At this point I think it's something like 1 in 4. Only about 50-60% of people even bother to register and only about half of those actually go out and vote. Some just don't, some don't the get the opportunity. If I am scheduled to work that day I don't have the chance. We only schedule one tech per shift on my floor so if I'm not there, then my nurses end up having to pick up the slack and most days we don't actually have enough of those scheduled either. Luckily for me this is unlikely, I don't work a lot of Tuesdays so I'm more likely to be off than to be working, but if that's how it falls on my schedule I am just hosed because I have to be there before the polls open and they are closed by the time I get off.
Out of curiosity, what are the hours for your local polling places? I'm wondering because I've never actually heard anyone around here complain about being unable to get to the polls on a Tuesday, since they're open from 7 am to 8 pm. If you have to work some sort of 12-hour shift right in the middle of those times then it's going to be difficult, obviously, but I have several friends who work odd swing shifts and they've always been able to make it to vote. If you know your work schedule far enough ahead of time, you can always cast an absentee ballot if there's going to be a conflict.
I suspect part of the problem with making voting extend over multiple days is that many of the workers are volunteers, but there I'm just guessing.
On the other hand, you have the possibility of identity theft and voter fraud. If we aren't sure whether it happens, it would be madness just to believe that it doesn't. For example, Madison had 119% of voter turnout during the Scott Walker recall election. Now, it's possible that 6 people showed up for every 5 who are registered, but should our justice system be making sure it's all on the level, or should we just shrug and hope that it's fine?
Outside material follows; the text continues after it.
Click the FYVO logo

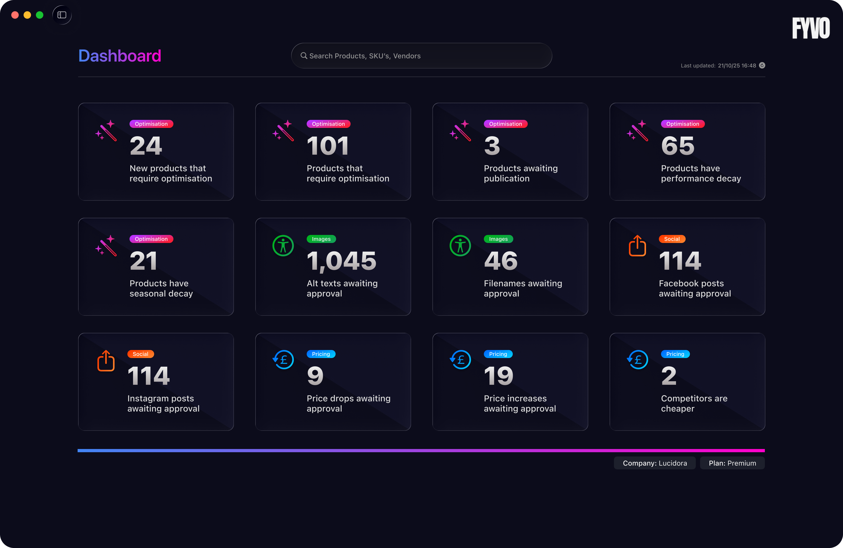click(x=811, y=28)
Just as a clarification, that number is incorrect. Two areas of the city had above 100%: Ward 70 in Madison reported 106% turnout, while Ward 3 had 102%. Ward 70, for example, had 951 pre-registered voters, and 1,017 ballots turned in -- so not a huge number of voters registered on the day. One ward that mainly serves the college students had only 7% turnout, since the elections were held when school wasn't in session. The overall voter turnout for the city came out to 73%.